▶ [To be done]
- 1) According to the page on Baldwin's essay, which publication first printed the essay?
- 2) Write a continuation of the page on Baldwin's essay, picking up right after its last sentence.

▶ [Document text]
%%

My Dungeon Shook

 

James Baldwin's powerful 1962 essay "My Dungeon Shook: Letter to My Nephew on the One Hundredth Anniversary of the of the Emancipation" (originally in The Progressive, and slightly edited in the book The Fire Next Time) does a striking inversion near its end, where he argues for love and hope:

... There is no reason for you to try to become like white people and there is no basis whatever for their impertinent assumption that they must accept you. The terrible thing, old buddy, is that you must accept them. And I mean that very seriously. You must accept them and accept them with love. For these innocent people have no other hope. They are, in effect, still trapped in a history which they do not understand; and until they understand it, they cannot be released from it. They have had to believe for many years, and for innumerable reasons, that black men are inferior to white men. Many of them, indeed, know better, but, as you will discover, people find it very difficult to act on what they know. To act is to be committed and to be committed is to be in danger. ...

Baldwin concludes with (guarded) optimism:

... But these men are your brothers, your lost younger brothers, and if the word "integration" means anything, this is what it means, that we with love shall force our brothers to see themselves as they are, to cease fleeing from reality and begin to change it, for this is your home, my friend. Do not be driven from it. Great men have done great things here and will again and we can make America what America must become.

%%

▶ [Supplied records]

%%

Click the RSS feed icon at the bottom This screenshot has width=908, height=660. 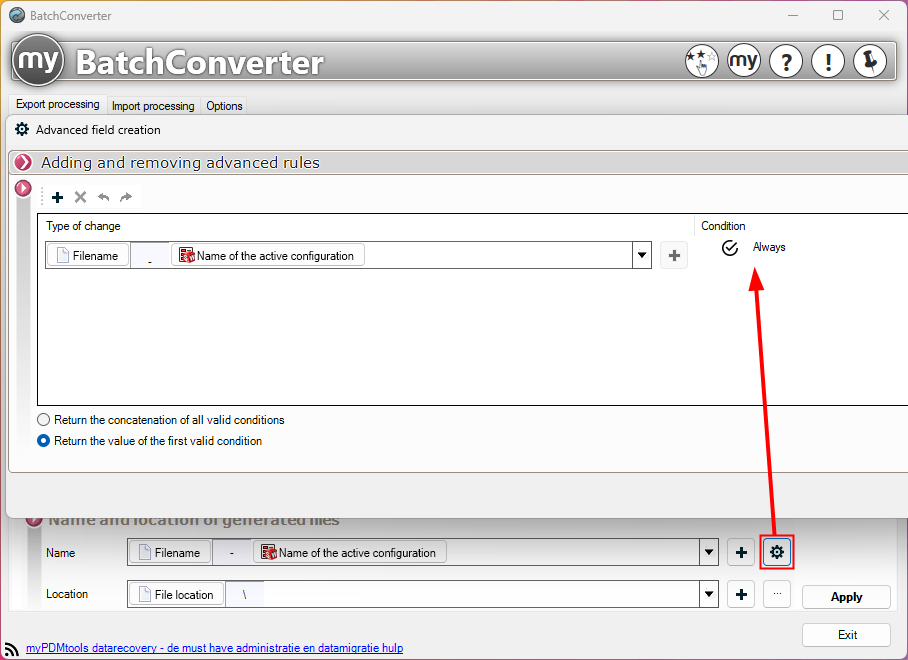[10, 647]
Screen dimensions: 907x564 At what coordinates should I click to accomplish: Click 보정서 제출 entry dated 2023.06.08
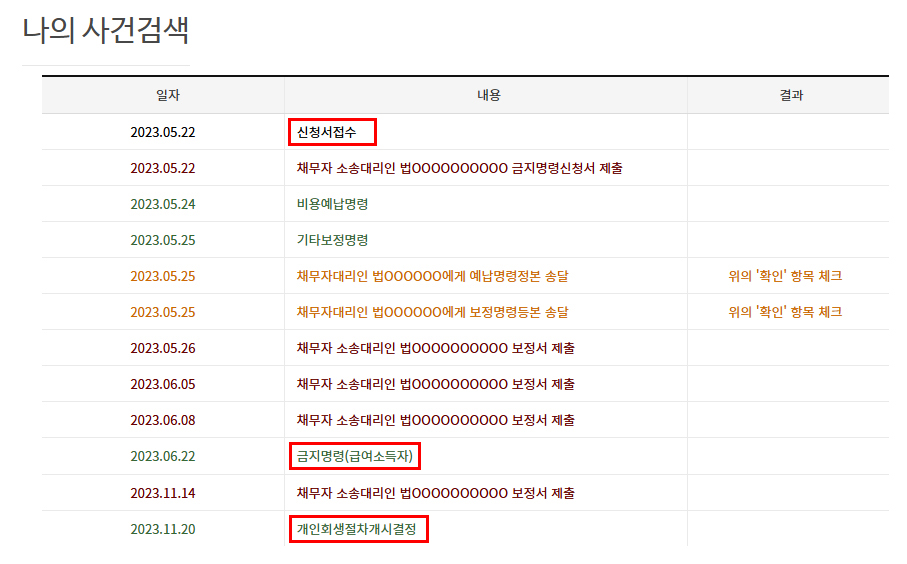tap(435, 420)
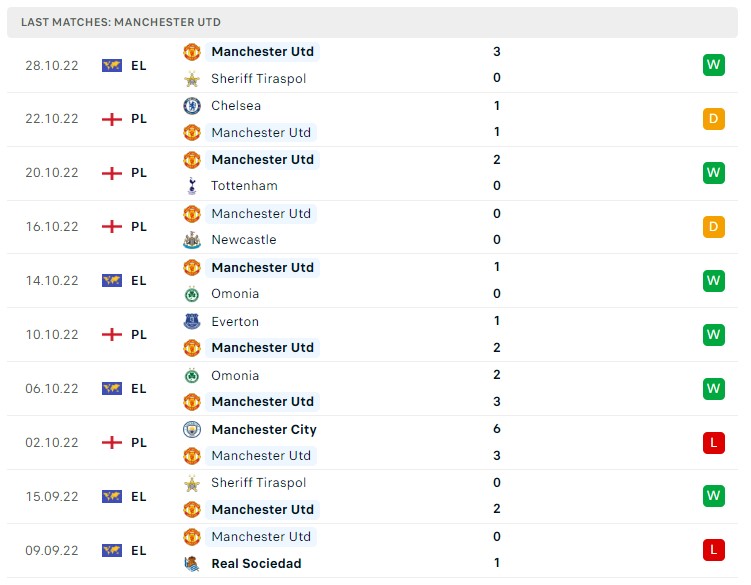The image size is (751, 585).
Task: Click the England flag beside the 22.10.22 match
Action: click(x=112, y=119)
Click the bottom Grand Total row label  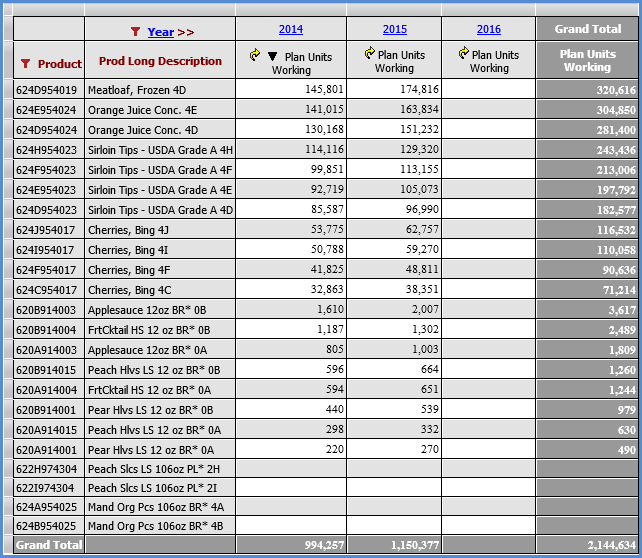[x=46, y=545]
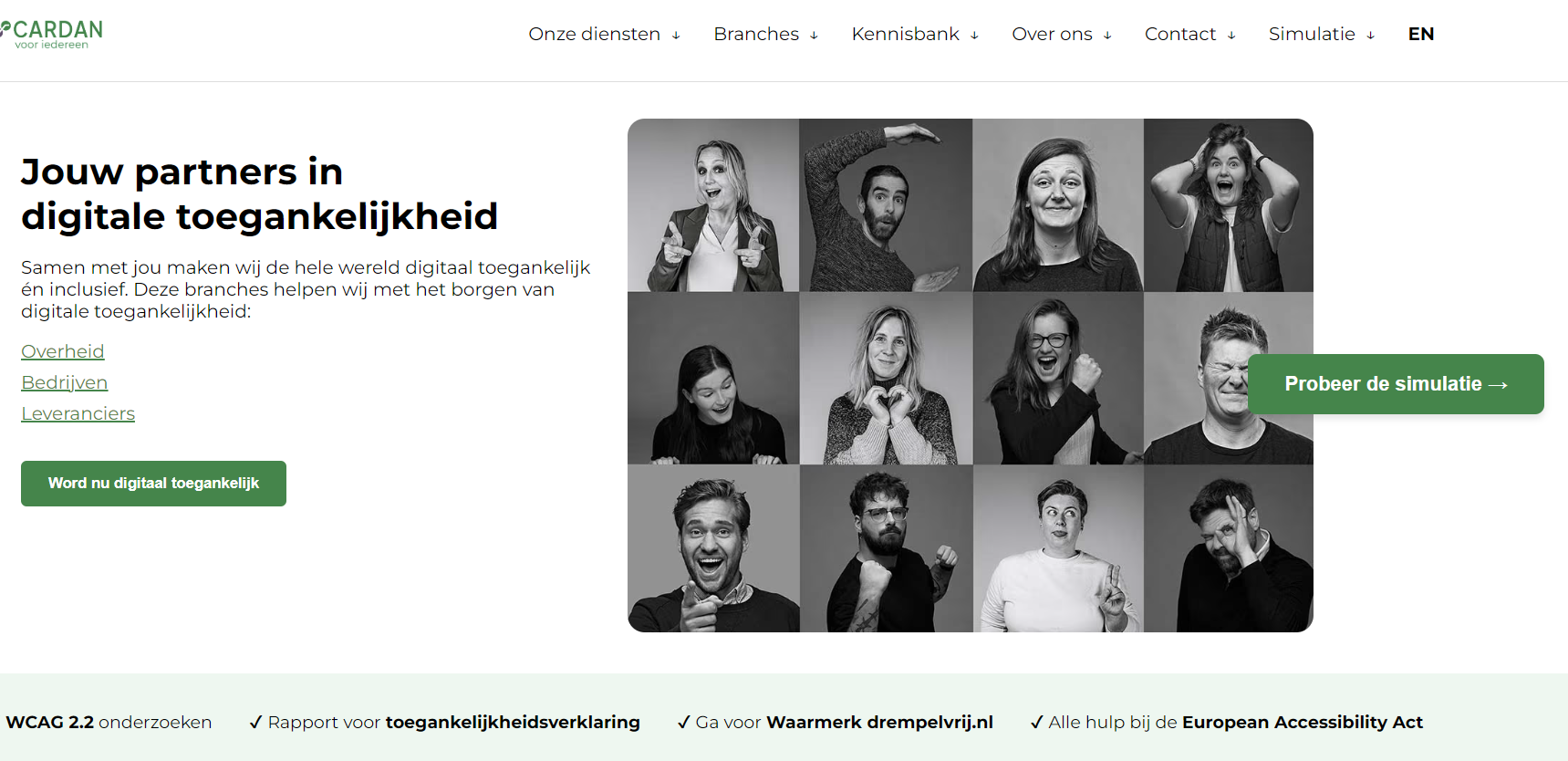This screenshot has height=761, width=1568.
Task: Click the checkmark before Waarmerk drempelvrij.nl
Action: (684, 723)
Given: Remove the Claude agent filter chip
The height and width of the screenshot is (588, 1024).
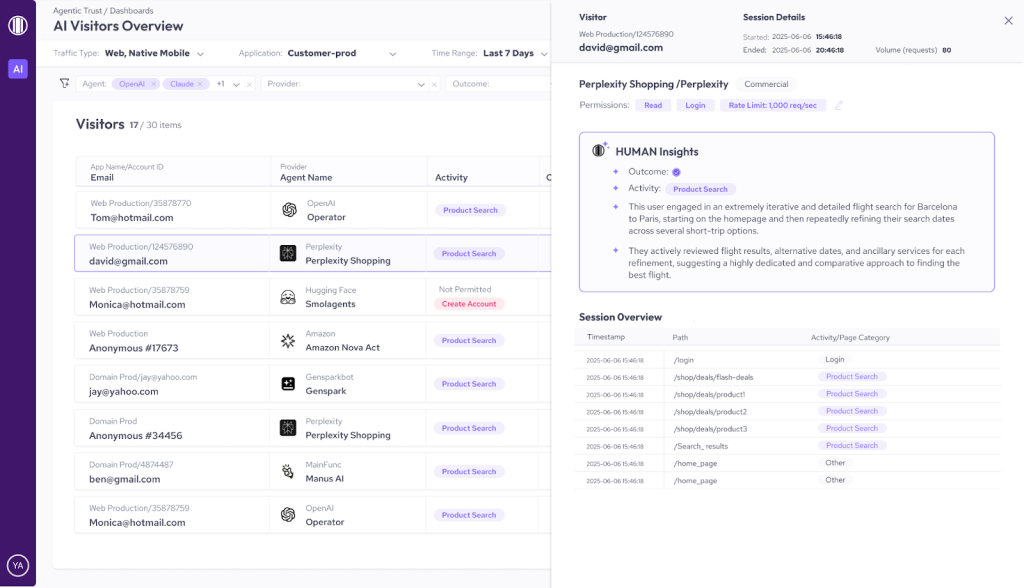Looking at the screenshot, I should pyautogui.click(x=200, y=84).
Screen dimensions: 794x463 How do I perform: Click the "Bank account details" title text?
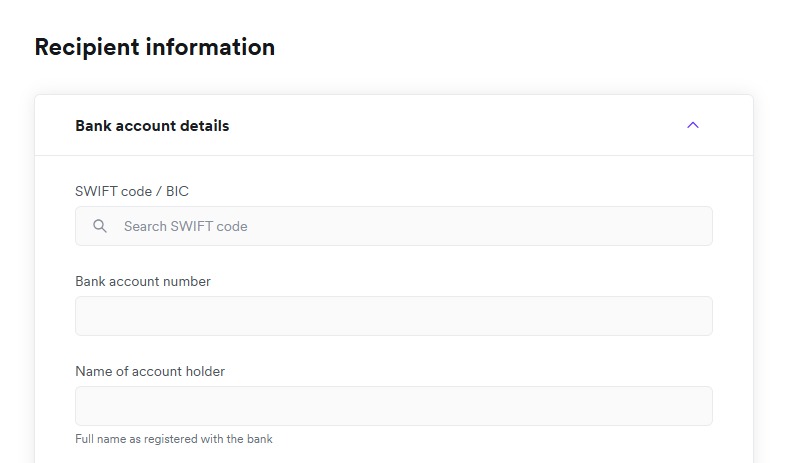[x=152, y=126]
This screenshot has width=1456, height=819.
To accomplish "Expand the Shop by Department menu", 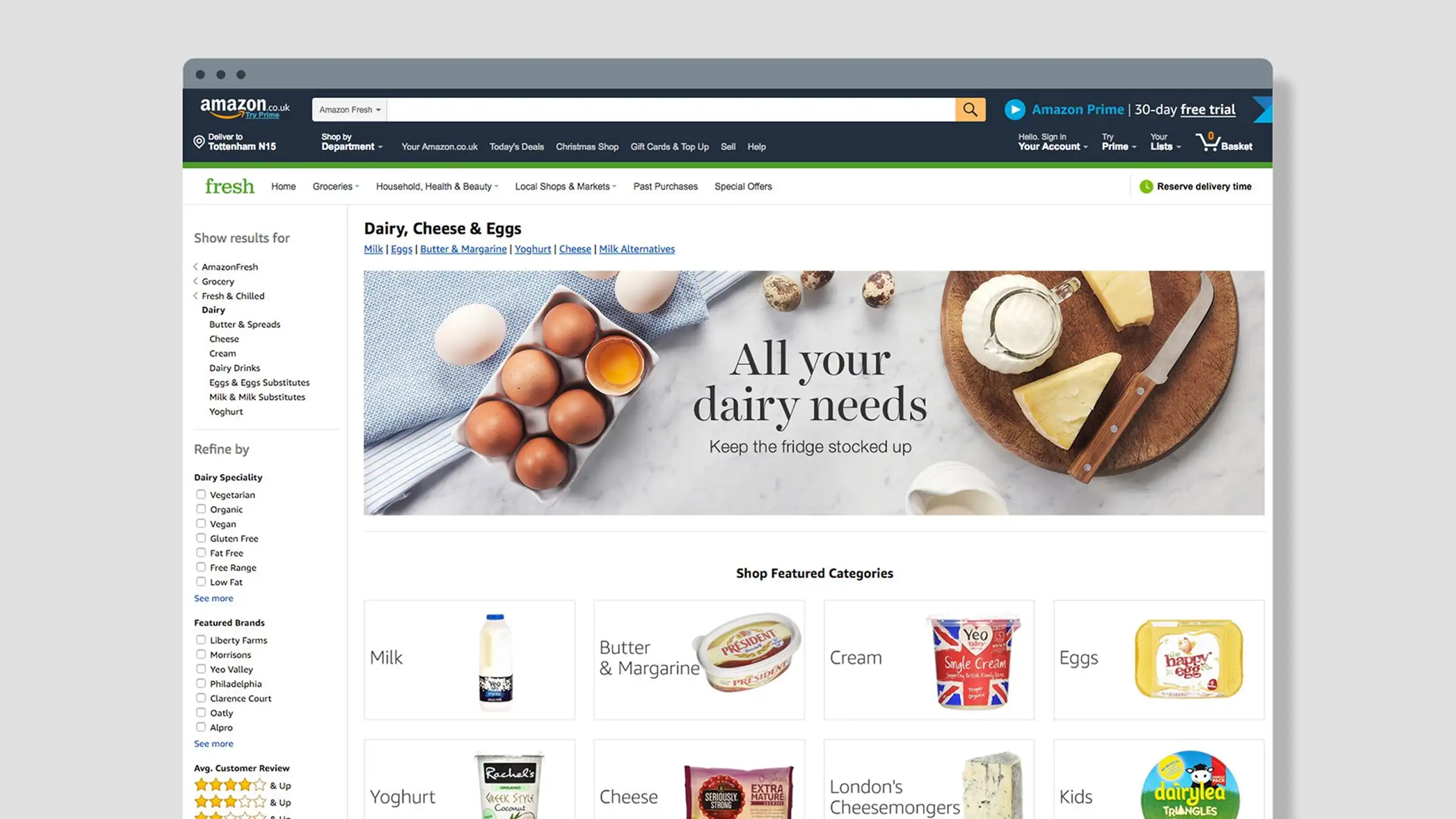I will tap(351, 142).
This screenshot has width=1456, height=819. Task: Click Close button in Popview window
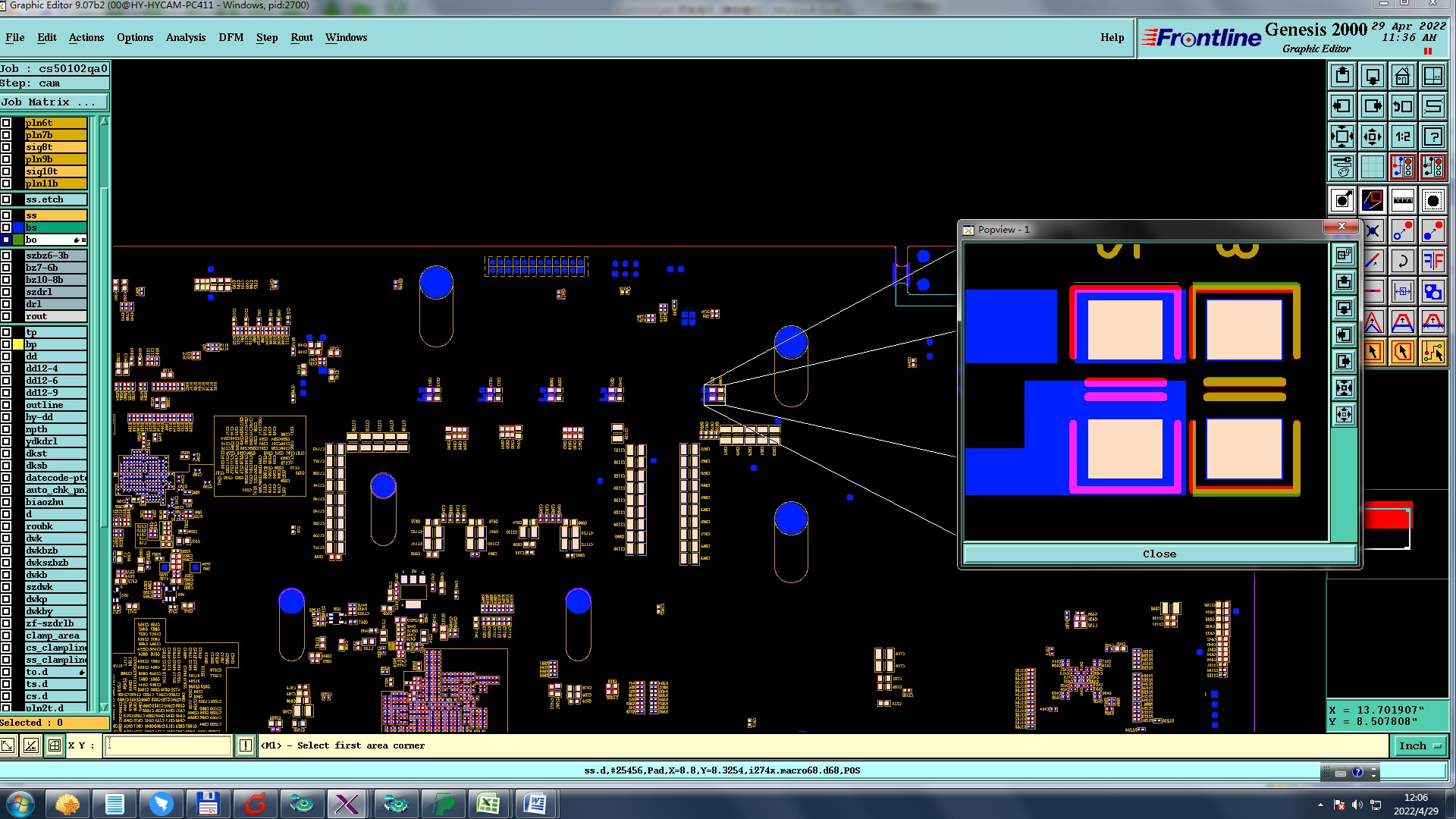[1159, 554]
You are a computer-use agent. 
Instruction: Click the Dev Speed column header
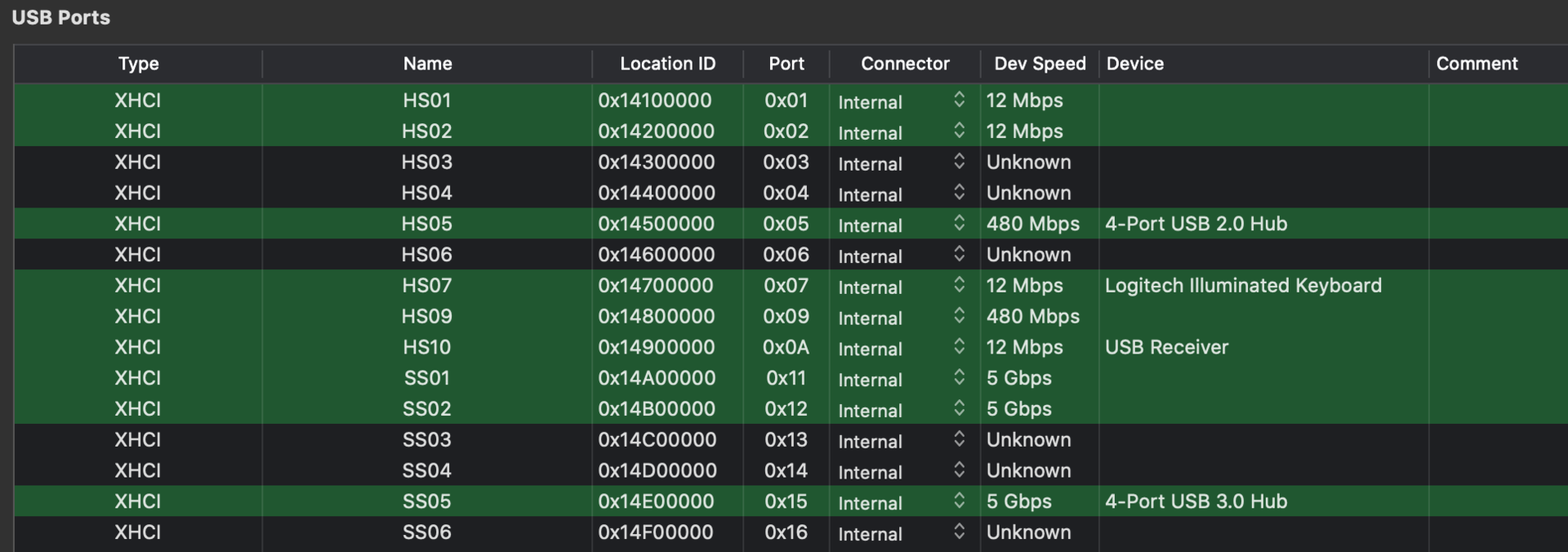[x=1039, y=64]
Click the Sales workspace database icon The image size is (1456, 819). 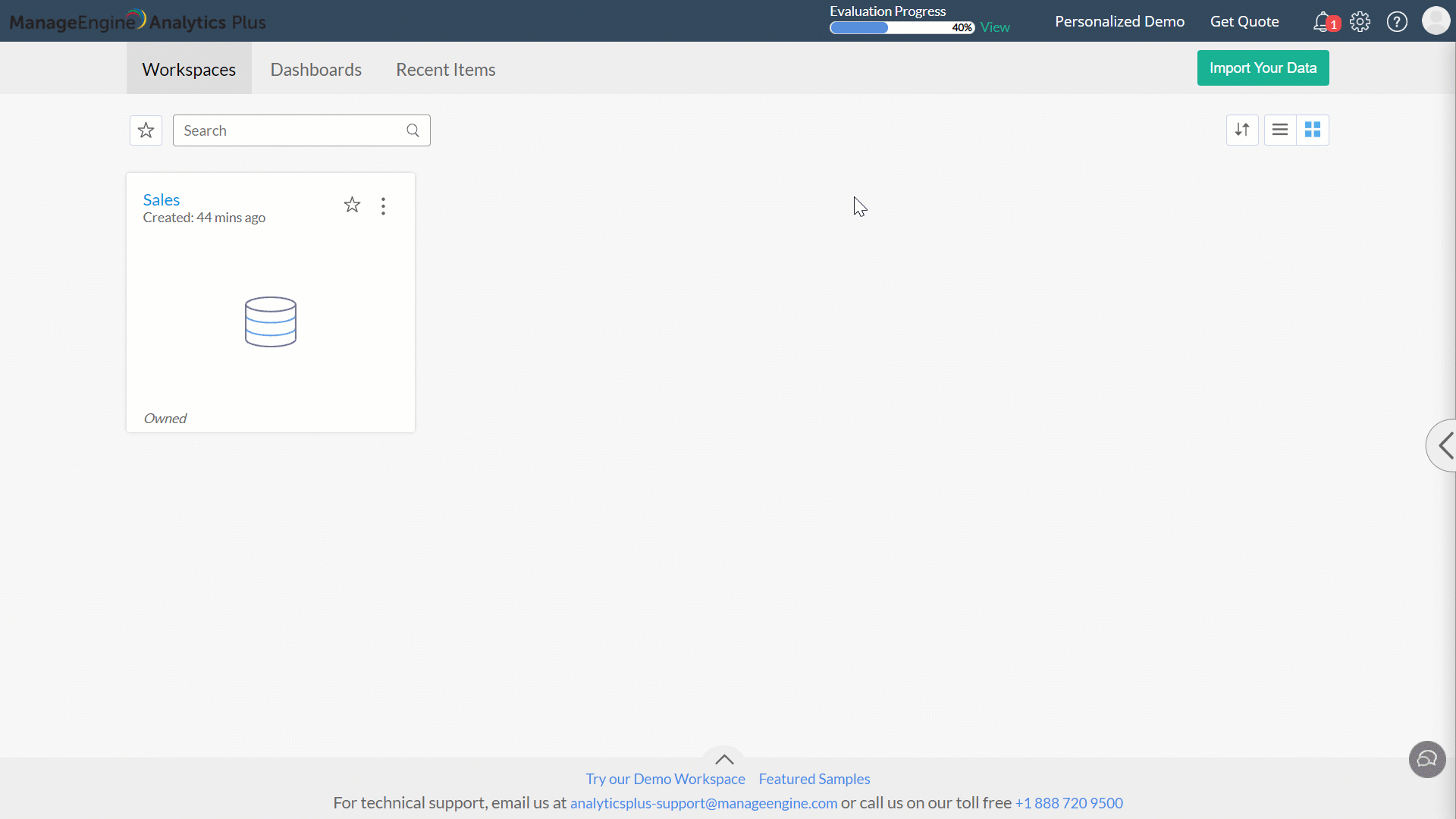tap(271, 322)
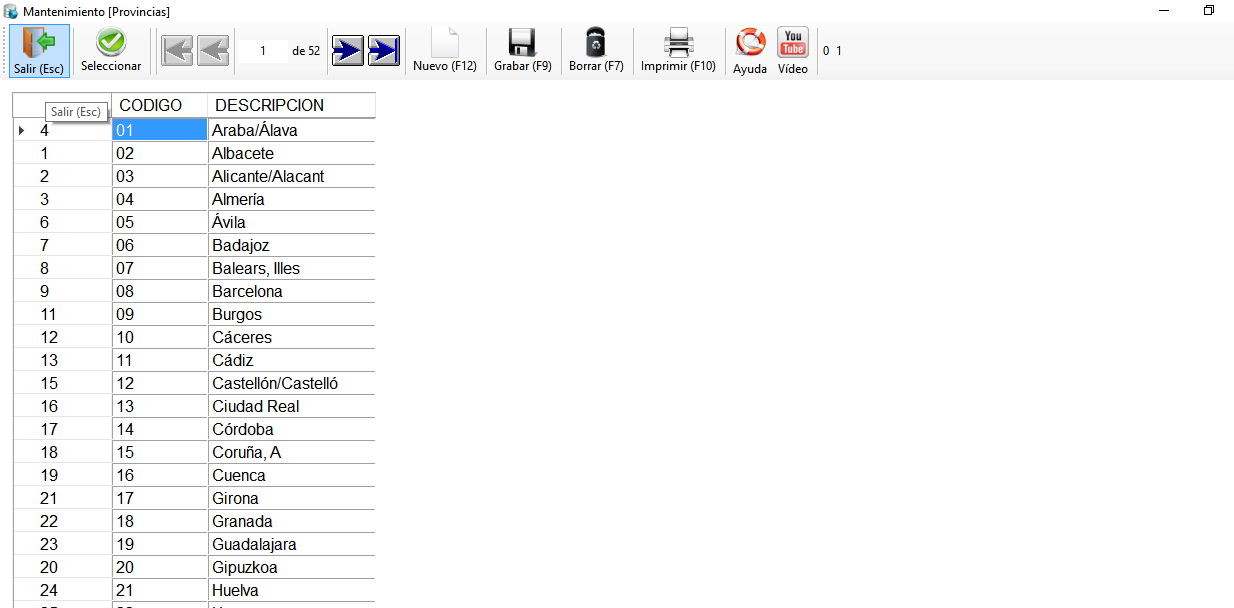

%%

▶ [Answers by task]
- 1) The Progressive.

- 2)
It will be hard, James, but you come from sturdy peasant stock, men who picked cotton, dammed rivers, built railroads, and in the teeth of the most terrifying odds, achieved an unassailable and monumental dignity. You come from a long line of great poets, some of the greatest poets since Homer. One of them said, "The very time I thought I was lost, my dungeon shook and my chains fell off."

You know and I know that the country is celebrating one hundred years of freedom one hundred years too early. We cannot be free until they are free. God bless you, James, and Godspeed.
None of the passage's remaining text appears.